TJMG 1104764-75.2026.8.13.0000
CIVILEMENTA: AGRAVO DE INSTRUMENTO - EXECUÇÃO FISCAL - PENHORA BENS - EX-CÔNJUGE - PARTILHA DE BENS NÃO AVERBADA - IRRELEVÂNCIA - DIREITO DE TERCEIRO.
1 - A jurisprudência do STJ é firme no sentido de que a averbação da partilha dos bens, após o divórcio homologado antes da ação executiva, no cartório responsável, não impede a oposição de embargos de terceiro para salvaguardar o direito do legítimo possuidor.

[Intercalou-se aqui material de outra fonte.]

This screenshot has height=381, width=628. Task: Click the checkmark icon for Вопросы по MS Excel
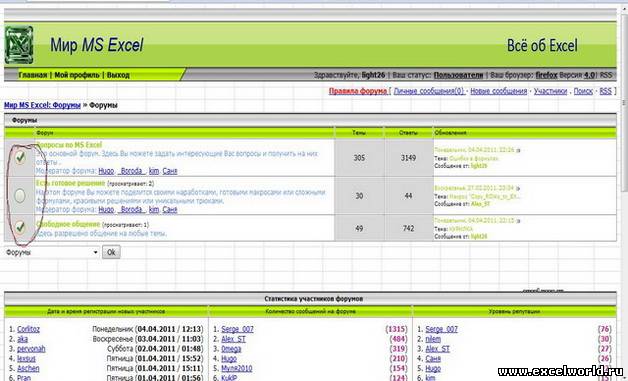[20, 157]

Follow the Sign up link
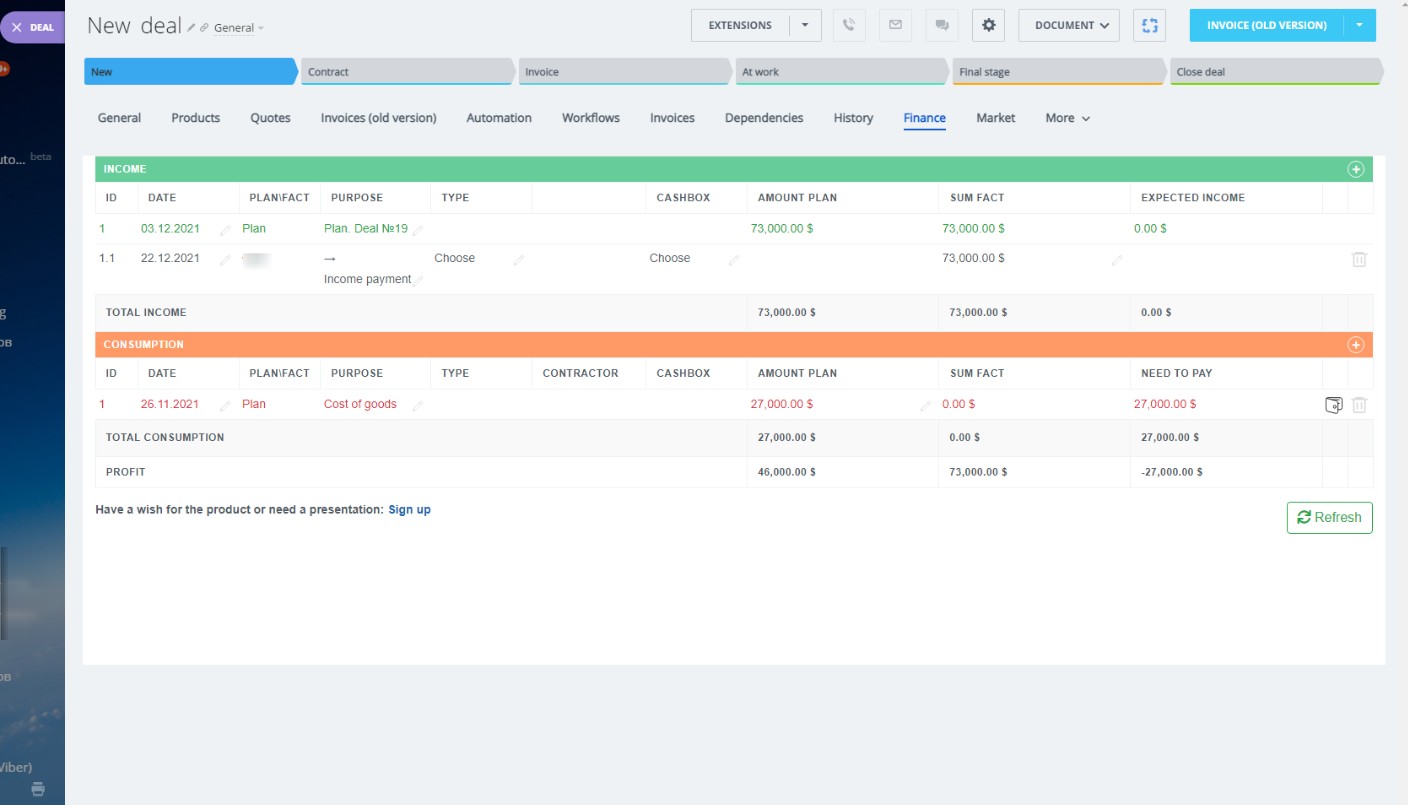(409, 510)
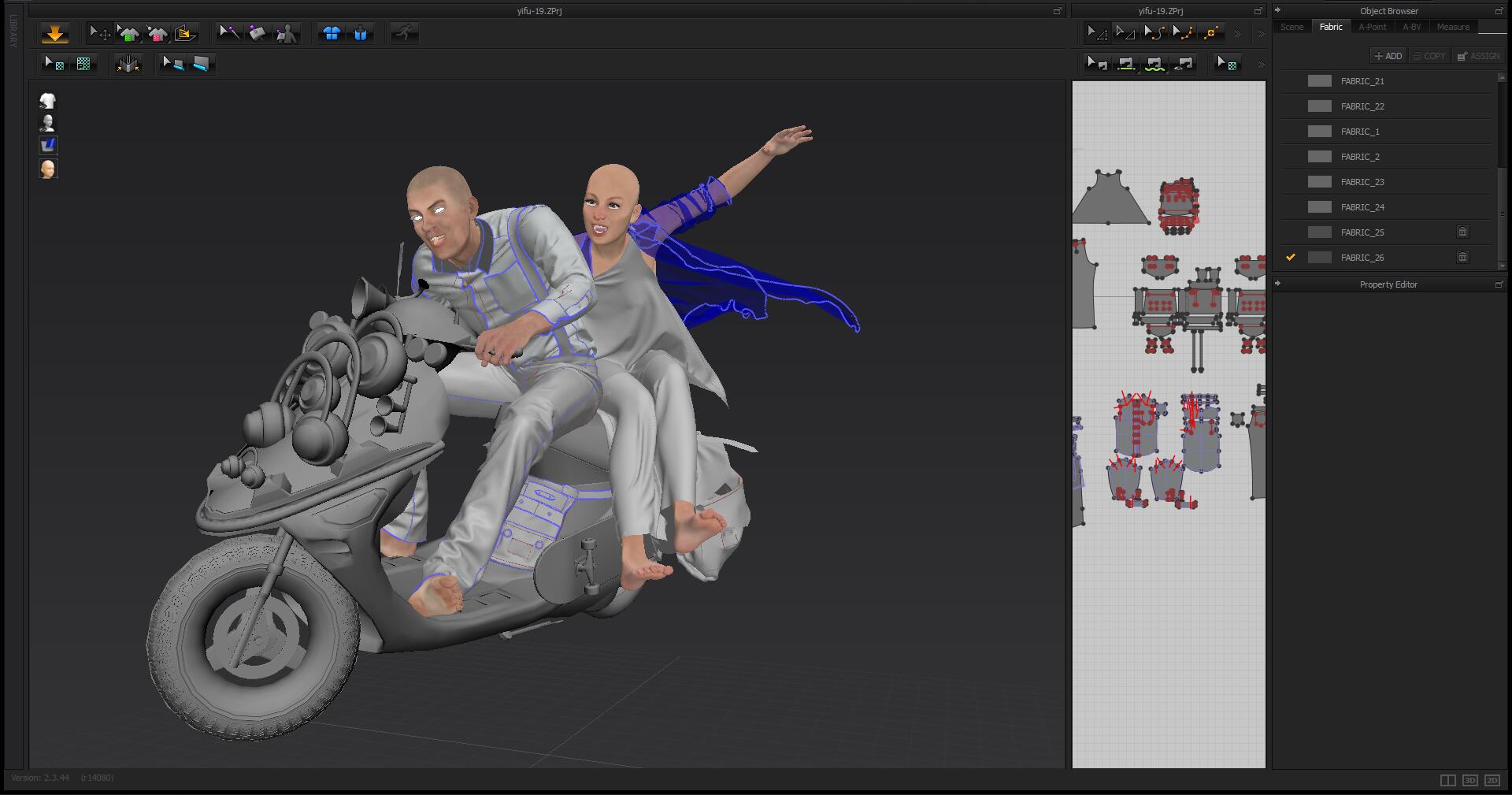Switch to the Scene tab
The image size is (1512, 795).
tap(1292, 27)
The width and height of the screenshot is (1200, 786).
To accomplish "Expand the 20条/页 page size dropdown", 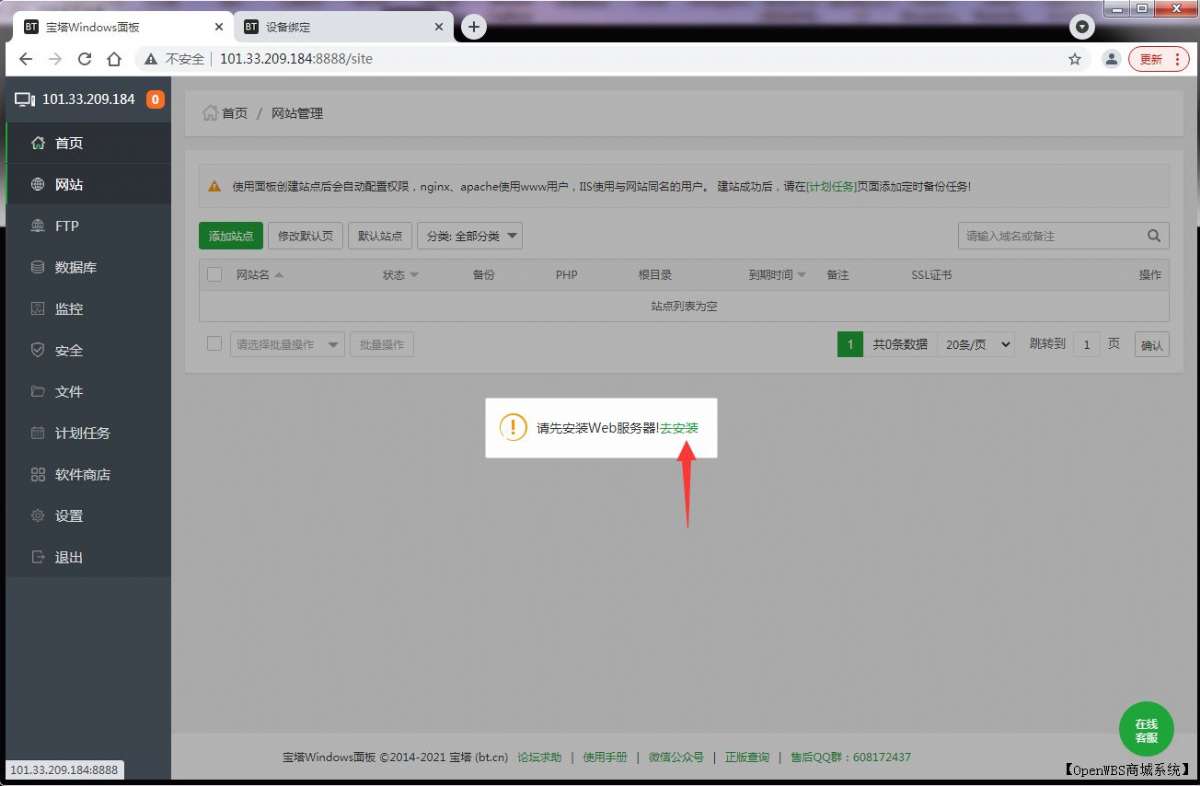I will (x=976, y=343).
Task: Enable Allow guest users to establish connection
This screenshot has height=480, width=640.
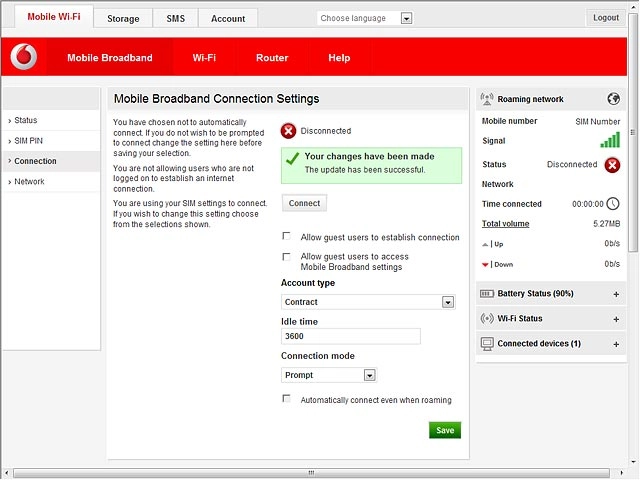Action: click(x=287, y=236)
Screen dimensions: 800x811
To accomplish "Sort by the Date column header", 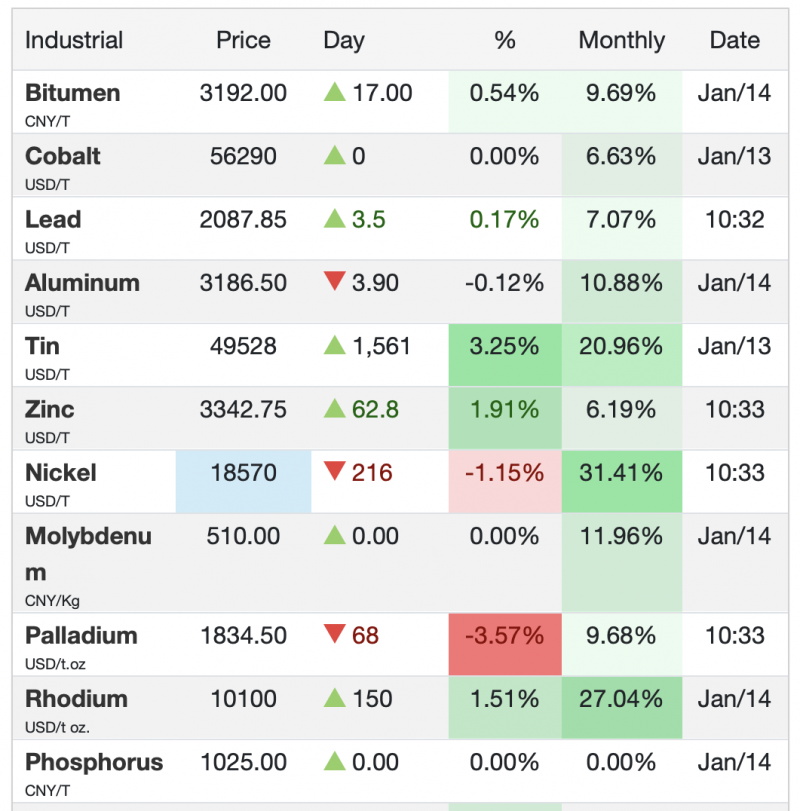I will click(734, 41).
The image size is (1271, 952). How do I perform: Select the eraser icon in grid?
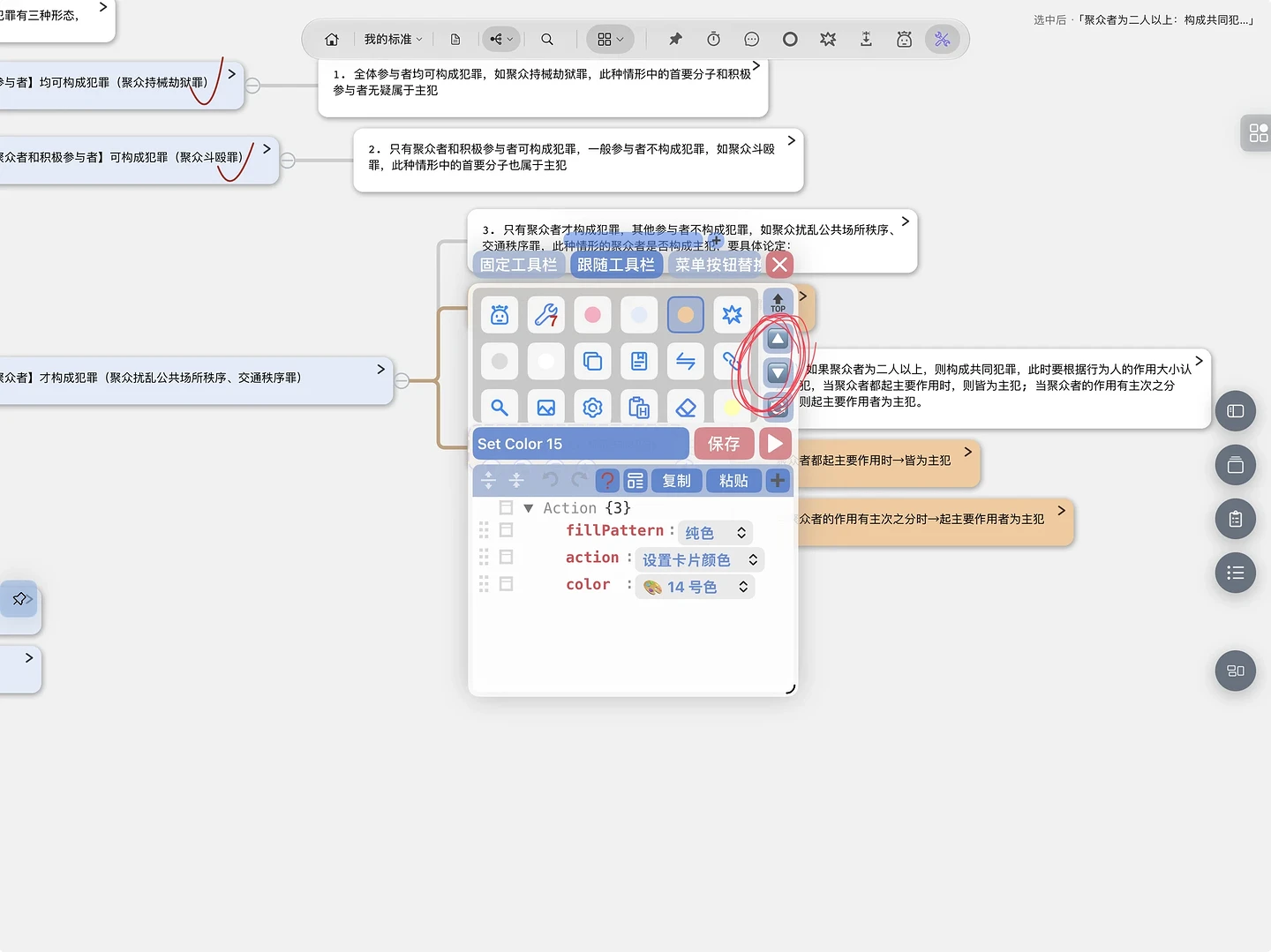(x=686, y=407)
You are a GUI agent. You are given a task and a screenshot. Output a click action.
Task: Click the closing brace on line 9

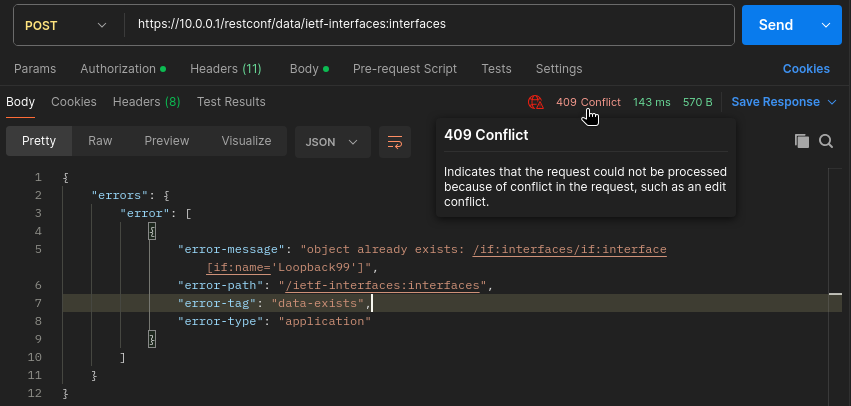click(x=153, y=339)
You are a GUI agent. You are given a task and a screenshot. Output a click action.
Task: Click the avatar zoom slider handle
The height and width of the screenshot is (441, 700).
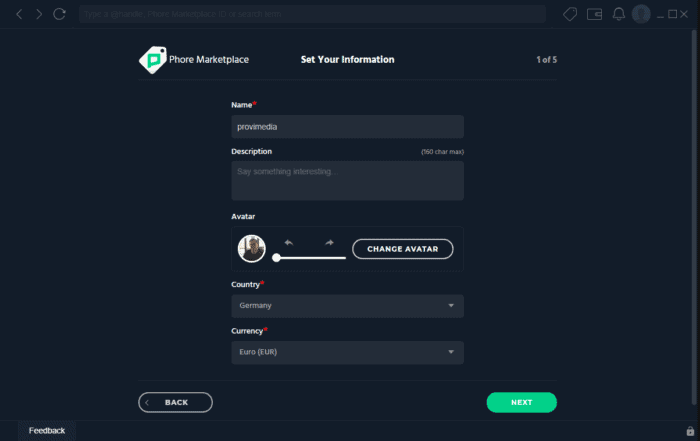[x=276, y=258]
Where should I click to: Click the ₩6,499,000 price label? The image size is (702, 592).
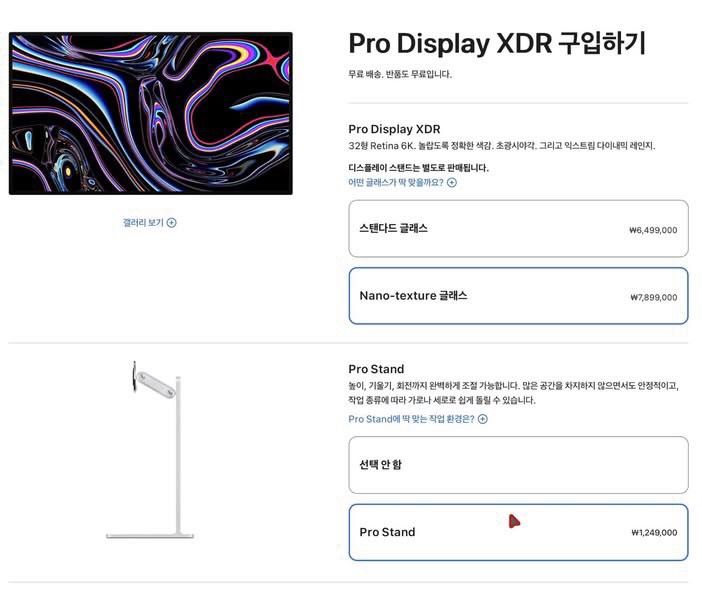tap(653, 230)
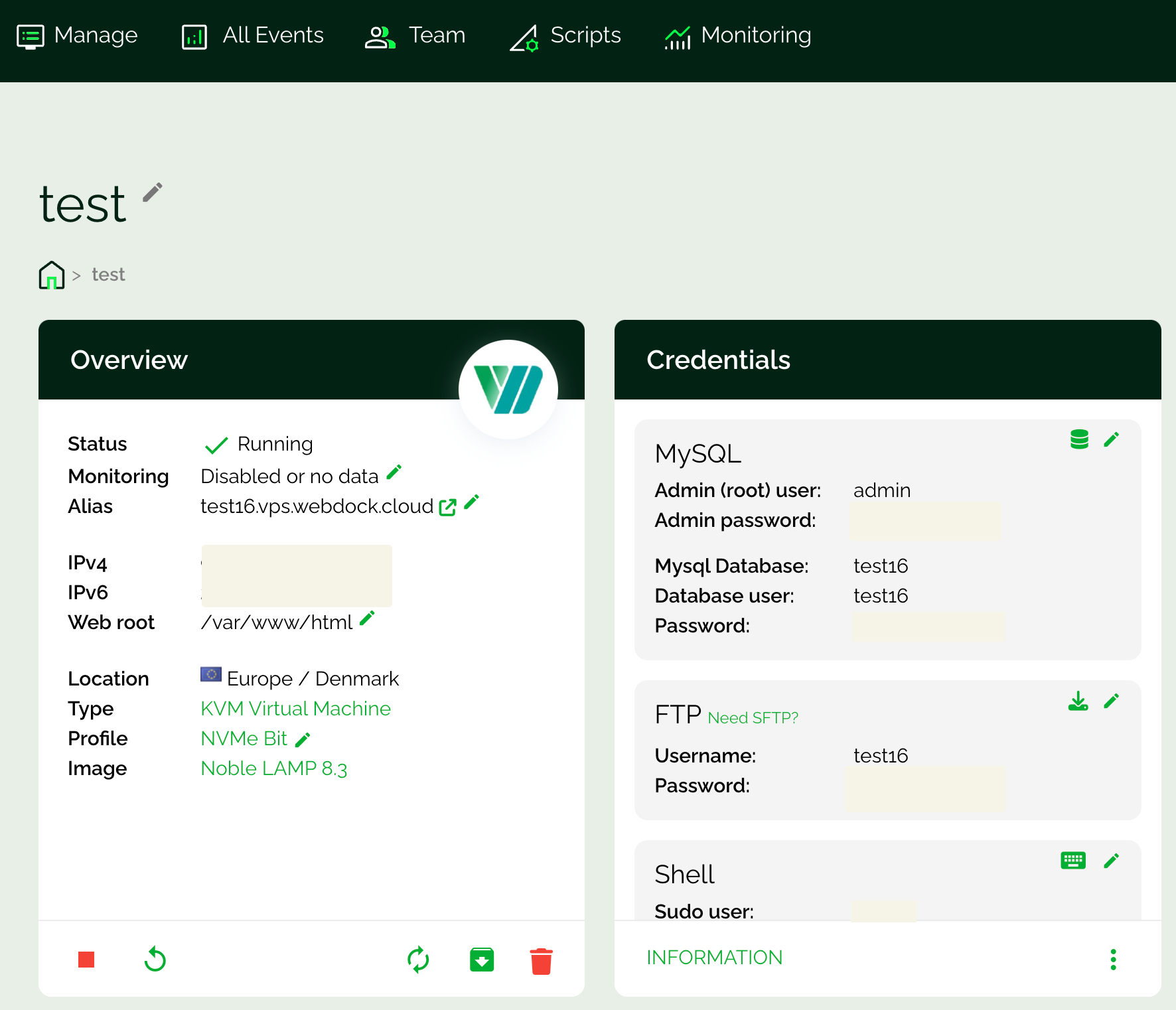This screenshot has width=1176, height=1010.
Task: Edit the Web root path
Action: tap(367, 618)
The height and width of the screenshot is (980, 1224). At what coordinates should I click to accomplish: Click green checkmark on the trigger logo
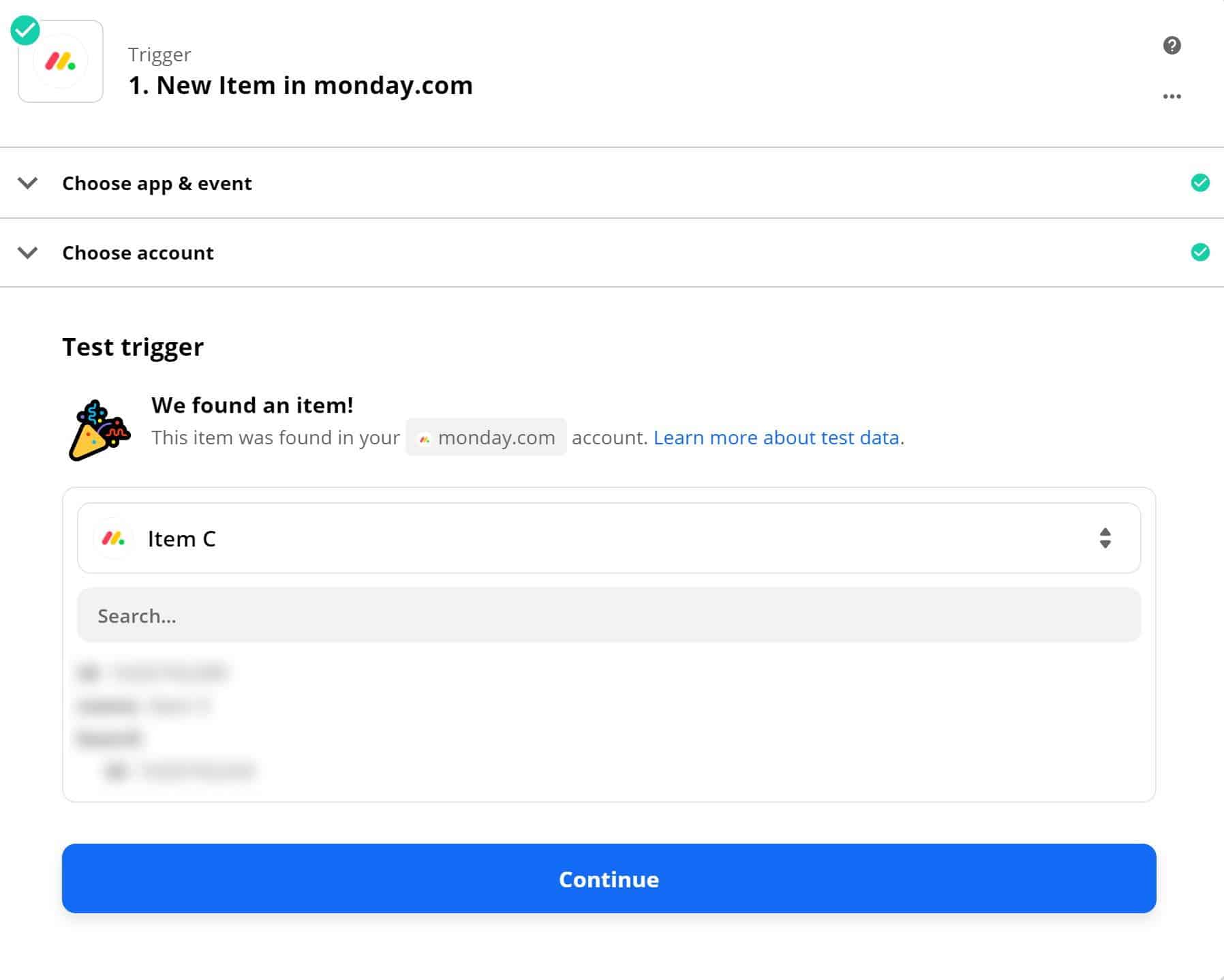pos(25,30)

2 - Para garantir o direito de terceiro, o CPC dispõe, no art. 674, que "Quem, não sendo parte no processo, sofrer constrição ou ameaça de constrição sobre bens que possua ou sobre os quais tenha direito incompatível com o ato constritivo, poderá requerer seu desfazimento ou sua inibição por meio de embargos de terceiro". Por sua vez, o parágrafo único do art. 675 é claro ao determinar que o Juiz, ao identificar possível interesse de terceiro, deverá intimá-lo pessoalmente.
3 - Assim, deve ser dada a ex-cônjuge do executado a oportunidade de se manifestar sobre a penhora patrimonial.